I have discovered a life-altering truism. I had transferred my addiction to porn over to my wife. “Baby, I neeeeed your lovin’. I’m dying without it.”
She would give into that pressure many times. And she hated it. She already hates sex. Now her husband, addicted to sex, is pressuring her to do what she hates. Dude…
I was medicating by USING my wife.
And another problem- when she wouldn’t give into my pressure, I’d go beat off to the saucy pictures she had made for me.
Enter the Good Doctor.
“I’m recommending 90 days abstinence. This will reset your mind toward sex as well as hers. It will also probably take care of her aversion to your privates.”
I agreed to the 90 days
abstinence celibacy. I have no doubt about what this truly is. I announced my intentions to my wife.
There is no doubt in my mind that she will “help” me pursue this 90 days where she is concerned. Meaning- she ain’t giving it up. This is an answered prayer for her. In concerned about me. I’m worried about taking care of business when I’m alone. I’m not what one would call experienced when it comes to celibacy. I’m also less than excited about this endeavor.
It is precisely because I do t want to do this that I’m willing to do it. The Good Doctor had asked, “how have things been going as you work your own plan and decisions?”
“So maybe you need to change your thinking patterns? Let me help you with that.”
Here I am. I’m attempting to trust 2 people. I’m choosing to believe my wife. And I’m choosing to, attempt, put my therapist’s advice into action.
I’m going against my natural instincts. Whatever my gut tells me to do, I’m going opposite. My wife called it self-reverse psychology. I’m going with The Costanza Principle.
So I have gone from porn addiction to wife-relations addiction. Nice.
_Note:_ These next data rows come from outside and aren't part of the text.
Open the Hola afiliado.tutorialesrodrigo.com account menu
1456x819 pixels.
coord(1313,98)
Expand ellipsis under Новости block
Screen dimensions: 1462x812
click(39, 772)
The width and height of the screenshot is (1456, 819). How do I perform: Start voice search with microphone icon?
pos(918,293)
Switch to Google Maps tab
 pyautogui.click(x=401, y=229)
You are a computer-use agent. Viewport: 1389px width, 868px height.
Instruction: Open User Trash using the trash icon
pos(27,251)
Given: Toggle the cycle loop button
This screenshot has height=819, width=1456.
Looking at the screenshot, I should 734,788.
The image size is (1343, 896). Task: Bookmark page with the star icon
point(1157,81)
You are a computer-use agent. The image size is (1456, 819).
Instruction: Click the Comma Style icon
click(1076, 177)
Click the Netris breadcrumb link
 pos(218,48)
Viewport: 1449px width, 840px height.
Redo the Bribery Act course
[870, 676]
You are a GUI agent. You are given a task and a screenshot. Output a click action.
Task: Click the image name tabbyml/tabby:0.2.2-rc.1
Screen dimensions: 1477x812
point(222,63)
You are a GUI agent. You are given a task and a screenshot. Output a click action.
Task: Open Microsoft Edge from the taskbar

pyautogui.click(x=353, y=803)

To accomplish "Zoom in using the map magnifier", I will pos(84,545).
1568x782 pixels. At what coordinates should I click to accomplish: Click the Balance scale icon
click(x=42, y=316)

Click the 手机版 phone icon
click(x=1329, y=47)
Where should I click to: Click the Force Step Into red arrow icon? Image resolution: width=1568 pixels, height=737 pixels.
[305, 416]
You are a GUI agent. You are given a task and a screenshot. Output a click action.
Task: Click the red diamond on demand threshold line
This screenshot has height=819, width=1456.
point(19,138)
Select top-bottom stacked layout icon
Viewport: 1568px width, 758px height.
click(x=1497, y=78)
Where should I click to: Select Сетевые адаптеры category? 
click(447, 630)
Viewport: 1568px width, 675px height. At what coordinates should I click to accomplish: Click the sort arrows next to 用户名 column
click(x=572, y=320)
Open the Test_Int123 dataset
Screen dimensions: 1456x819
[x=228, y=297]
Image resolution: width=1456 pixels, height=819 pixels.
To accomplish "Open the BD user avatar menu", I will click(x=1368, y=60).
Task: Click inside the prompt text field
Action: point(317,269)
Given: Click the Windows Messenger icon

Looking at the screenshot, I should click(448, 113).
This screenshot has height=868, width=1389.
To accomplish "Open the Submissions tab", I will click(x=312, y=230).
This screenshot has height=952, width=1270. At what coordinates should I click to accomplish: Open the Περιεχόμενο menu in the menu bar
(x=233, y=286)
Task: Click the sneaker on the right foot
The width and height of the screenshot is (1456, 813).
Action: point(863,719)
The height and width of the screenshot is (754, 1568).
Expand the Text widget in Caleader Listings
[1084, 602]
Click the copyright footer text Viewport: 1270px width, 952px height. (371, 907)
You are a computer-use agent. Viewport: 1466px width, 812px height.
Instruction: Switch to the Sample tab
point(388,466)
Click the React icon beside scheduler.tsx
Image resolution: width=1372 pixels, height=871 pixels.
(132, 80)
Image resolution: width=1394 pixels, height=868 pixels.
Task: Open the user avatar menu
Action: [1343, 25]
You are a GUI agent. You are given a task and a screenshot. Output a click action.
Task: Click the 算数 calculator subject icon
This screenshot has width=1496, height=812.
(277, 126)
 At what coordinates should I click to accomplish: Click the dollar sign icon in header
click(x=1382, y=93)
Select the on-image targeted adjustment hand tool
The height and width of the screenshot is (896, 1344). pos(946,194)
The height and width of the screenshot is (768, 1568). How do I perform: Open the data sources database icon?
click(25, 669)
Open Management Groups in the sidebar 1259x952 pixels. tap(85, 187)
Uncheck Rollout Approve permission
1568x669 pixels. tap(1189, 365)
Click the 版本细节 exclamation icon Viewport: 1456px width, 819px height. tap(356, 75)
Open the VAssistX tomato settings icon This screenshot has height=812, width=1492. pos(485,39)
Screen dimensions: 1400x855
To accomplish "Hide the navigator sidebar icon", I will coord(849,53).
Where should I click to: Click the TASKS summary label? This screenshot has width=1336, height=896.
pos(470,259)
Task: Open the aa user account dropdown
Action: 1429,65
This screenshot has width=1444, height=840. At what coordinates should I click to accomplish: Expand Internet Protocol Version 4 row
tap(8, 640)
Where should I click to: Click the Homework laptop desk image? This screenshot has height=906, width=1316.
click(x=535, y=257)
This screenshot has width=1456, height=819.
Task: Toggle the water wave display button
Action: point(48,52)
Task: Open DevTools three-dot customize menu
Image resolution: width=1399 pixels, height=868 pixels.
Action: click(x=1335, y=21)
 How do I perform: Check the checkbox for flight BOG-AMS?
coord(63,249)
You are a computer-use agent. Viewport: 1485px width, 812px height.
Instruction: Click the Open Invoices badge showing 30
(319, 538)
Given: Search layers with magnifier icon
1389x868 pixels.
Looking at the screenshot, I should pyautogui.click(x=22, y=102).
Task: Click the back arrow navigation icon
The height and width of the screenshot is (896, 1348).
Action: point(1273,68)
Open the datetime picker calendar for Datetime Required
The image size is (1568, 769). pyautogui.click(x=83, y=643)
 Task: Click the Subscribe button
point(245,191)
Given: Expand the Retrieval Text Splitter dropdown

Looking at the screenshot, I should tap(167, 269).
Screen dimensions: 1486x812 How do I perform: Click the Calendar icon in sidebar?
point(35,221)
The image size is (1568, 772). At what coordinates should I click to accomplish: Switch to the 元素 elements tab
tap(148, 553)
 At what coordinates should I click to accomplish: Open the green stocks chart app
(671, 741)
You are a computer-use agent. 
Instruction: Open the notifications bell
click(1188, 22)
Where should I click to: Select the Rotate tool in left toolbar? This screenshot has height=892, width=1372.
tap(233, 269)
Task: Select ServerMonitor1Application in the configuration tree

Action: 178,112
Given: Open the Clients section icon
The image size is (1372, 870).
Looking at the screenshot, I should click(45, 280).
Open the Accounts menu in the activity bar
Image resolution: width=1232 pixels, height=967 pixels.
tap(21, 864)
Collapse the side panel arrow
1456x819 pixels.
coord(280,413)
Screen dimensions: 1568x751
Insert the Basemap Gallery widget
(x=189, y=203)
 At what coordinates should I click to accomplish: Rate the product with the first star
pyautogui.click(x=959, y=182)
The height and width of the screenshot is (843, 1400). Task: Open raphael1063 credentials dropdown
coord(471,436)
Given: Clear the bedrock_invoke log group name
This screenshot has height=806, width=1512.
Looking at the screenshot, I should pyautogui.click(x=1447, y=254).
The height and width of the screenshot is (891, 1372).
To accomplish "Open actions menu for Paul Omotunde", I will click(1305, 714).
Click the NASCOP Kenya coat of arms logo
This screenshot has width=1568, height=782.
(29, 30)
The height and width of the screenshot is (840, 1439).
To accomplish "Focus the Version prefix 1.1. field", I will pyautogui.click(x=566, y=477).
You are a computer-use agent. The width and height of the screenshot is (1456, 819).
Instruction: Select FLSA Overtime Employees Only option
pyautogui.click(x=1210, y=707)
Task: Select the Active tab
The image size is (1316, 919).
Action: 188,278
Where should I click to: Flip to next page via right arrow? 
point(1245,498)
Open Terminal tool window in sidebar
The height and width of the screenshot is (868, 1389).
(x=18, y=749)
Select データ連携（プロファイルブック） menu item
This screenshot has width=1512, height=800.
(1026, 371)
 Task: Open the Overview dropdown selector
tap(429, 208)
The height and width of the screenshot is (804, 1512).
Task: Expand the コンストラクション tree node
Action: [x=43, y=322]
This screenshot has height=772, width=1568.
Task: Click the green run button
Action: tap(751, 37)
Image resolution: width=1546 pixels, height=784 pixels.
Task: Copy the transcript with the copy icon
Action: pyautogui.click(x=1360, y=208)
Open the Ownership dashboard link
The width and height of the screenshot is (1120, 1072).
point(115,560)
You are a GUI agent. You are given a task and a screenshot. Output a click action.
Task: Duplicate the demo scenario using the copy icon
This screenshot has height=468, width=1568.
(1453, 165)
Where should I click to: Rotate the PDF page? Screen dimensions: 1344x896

Interestingly enough, the last time I viewed porn, zero arousal. Nada. Zip. Zilch. My little fella had nothing to say about it.
I do not want to go “considerable time” without sexual intimacy with my bride. I know she does, but the thought kills me. I’m doing it anyway.
Yay me!! (Barf)
This brings me to the initial quote.
“I take Your presence to shield me from my lust.” ‘But I have to take up that shield! I have to turn to Him.
I have always been a rejector of God’s love. I know He has a desire for a relationship with me. I know that I’m supposed to have that desire for Him. I haven’t and I still don’t. However, I am unable to get very far in this adventure without help. I don’t think my sponsor or therapist will cut the mustard. And I don’t think my wife can do it either.
It has become time for me to actually put this Christianity thing to the test. I’m throwing the single most important thing in my life aside. I am unable to navigate this trip on my own. I cannot ask anyone else to drive the bus either. I have to actually give control of something important over to God.
Do I trust Him?
I know I should though.
Much like my wife, who has never given me a reason to not trust her, the same goes for God.
I have chosen to trust my wife (a little).
I have chosen to trust my therapist (a little).
I am now choosing to trust God.
Since everything else has failed, it won’t hurt anything to try something new. I’m picking up the shield.